**PROBLEM:** Starting with the line that contains "Click the Great Summer Sale badge" and going on through the line that contains "I will coord(86,394).", give back only those lines of the material, swapping every "Select" for "Choose" and leaving the rest as it is.

**DATASET CONTENT:**

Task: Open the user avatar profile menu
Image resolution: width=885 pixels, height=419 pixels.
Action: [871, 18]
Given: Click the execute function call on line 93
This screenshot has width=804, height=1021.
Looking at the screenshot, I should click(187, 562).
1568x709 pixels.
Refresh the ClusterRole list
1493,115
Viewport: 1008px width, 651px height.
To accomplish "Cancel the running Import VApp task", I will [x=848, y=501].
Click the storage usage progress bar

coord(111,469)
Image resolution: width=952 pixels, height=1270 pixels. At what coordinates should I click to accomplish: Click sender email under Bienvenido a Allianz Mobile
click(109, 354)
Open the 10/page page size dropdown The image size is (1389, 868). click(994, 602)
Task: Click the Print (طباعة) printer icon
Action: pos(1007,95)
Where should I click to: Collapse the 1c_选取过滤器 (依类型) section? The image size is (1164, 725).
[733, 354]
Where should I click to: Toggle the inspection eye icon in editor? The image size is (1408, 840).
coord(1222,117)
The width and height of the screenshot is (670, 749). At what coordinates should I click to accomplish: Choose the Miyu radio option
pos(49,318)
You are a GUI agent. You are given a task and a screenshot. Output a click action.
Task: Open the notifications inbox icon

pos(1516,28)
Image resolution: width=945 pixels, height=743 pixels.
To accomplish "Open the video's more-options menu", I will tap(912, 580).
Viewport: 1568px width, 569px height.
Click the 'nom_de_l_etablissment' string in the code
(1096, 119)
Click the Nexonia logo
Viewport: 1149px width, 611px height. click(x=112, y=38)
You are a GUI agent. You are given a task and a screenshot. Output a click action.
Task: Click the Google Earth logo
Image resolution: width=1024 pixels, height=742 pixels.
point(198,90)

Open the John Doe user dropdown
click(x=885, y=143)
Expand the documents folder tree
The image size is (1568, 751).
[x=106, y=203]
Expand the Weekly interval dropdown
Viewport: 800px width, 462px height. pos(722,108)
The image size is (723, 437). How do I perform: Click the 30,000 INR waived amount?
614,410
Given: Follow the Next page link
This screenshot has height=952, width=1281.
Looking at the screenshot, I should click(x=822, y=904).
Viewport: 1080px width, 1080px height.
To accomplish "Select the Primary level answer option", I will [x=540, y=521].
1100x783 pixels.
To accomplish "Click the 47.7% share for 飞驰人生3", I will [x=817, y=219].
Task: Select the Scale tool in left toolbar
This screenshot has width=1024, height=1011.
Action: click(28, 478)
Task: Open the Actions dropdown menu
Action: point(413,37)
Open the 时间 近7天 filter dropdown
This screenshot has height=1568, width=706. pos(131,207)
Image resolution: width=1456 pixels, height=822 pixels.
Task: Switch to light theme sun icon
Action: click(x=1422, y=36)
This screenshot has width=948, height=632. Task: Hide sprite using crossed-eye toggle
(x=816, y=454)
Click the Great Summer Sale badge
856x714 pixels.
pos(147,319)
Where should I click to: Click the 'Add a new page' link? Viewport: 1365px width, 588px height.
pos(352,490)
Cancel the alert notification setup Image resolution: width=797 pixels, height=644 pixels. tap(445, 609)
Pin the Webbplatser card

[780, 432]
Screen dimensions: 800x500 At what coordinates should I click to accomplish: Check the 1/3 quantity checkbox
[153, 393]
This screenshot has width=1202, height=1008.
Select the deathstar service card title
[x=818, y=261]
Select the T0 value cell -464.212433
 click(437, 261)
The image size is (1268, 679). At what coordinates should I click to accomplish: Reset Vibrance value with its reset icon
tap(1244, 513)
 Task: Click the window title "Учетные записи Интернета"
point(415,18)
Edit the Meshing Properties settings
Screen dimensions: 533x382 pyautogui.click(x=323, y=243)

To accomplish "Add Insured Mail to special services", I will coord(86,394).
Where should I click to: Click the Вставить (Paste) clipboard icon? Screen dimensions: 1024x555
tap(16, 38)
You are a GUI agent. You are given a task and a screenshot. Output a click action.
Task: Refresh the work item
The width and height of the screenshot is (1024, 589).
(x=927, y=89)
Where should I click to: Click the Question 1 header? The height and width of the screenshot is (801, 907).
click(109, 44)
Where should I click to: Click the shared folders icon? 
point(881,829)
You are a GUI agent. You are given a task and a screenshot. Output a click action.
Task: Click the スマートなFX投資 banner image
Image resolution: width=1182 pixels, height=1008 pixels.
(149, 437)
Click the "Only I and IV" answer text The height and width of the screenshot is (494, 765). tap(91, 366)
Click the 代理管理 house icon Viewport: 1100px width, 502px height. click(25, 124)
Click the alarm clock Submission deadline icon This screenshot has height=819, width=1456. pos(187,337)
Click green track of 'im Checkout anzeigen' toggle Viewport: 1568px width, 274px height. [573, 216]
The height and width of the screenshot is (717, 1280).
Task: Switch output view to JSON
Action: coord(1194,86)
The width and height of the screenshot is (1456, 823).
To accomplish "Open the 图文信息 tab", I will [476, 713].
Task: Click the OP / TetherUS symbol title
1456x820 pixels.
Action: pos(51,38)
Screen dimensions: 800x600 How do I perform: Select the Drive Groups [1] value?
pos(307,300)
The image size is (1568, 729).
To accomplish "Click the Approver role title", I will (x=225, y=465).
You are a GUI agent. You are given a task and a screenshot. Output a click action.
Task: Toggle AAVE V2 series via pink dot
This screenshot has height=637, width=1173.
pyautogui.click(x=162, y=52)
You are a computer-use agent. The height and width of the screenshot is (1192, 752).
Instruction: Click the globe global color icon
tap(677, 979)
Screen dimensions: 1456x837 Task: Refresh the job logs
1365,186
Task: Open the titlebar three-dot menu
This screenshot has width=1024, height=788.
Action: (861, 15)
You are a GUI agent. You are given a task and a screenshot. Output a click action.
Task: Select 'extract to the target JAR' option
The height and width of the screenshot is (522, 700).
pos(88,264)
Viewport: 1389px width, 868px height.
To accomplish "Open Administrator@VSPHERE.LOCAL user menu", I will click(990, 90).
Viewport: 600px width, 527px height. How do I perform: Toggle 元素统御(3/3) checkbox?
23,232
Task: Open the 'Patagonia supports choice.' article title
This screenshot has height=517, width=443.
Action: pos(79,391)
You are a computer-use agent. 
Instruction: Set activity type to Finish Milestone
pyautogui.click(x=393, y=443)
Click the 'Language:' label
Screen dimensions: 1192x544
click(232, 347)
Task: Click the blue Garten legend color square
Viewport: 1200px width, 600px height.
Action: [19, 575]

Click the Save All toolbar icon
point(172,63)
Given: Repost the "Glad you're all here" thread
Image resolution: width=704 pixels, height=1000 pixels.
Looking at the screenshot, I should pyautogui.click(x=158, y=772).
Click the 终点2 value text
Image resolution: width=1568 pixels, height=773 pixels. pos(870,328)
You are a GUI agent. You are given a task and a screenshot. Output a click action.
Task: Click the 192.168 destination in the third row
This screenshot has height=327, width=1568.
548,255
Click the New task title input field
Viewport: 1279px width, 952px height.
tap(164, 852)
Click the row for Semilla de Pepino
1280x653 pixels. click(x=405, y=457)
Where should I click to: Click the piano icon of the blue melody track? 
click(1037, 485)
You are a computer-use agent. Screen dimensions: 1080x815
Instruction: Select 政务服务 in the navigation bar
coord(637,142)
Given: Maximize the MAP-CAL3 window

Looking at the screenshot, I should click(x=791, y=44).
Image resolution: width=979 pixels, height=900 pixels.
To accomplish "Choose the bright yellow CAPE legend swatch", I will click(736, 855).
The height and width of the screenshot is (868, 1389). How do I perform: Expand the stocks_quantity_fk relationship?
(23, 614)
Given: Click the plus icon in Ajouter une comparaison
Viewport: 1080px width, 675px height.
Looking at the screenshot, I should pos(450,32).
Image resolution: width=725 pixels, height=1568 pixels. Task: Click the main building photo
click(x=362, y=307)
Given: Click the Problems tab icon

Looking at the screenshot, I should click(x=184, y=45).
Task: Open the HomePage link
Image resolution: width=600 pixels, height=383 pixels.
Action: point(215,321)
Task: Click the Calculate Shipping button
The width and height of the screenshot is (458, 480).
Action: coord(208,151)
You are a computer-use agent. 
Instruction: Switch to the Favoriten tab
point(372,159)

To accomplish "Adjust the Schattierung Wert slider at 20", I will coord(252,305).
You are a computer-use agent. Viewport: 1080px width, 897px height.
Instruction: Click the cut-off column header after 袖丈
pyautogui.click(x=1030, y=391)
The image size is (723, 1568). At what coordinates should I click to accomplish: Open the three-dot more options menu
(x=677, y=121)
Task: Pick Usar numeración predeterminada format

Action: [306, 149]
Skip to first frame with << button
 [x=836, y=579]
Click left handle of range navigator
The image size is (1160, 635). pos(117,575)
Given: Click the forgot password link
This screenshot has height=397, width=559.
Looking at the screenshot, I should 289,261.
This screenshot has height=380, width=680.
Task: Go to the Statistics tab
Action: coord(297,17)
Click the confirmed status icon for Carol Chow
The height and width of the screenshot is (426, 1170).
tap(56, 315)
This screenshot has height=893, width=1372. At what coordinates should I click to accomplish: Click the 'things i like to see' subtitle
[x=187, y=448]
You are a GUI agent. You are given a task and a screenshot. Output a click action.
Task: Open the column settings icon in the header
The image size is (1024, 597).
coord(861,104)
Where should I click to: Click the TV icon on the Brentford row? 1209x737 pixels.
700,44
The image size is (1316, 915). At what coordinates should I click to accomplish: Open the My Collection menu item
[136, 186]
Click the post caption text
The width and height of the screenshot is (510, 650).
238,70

**WORKED SOLUTION:**
Click the Great Summer Sale badge
856x714 pixels.
pos(147,319)
Where should I click to: Click the 'Add a new page' link? Viewport: 1365px width, 588px height.
pos(352,490)
Cancel the alert notification setup Image resolution: width=797 pixels, height=644 pixels. tap(445, 609)
Pin the Webbplatser card

[780, 432]
Screen dimensions: 800x500 At what coordinates should I click to accomplish: Check the 1/3 quantity checkbox
[153, 393]
This screenshot has width=1202, height=1008.
Choose the deathstar service card title
[x=818, y=261]
Choose the T0 value cell -464.212433
 click(437, 261)
The image size is (1268, 679). At what coordinates should I click to accomplish: Reset Vibrance value with its reset icon
tap(1244, 513)
 Task: Click the window title "Учетные записи Интернета"
point(415,18)
Edit the Meshing Properties settings
Screen dimensions: 533x382 pyautogui.click(x=323, y=243)

To accomplish "Add Insured Mail to special services", I will coord(86,394).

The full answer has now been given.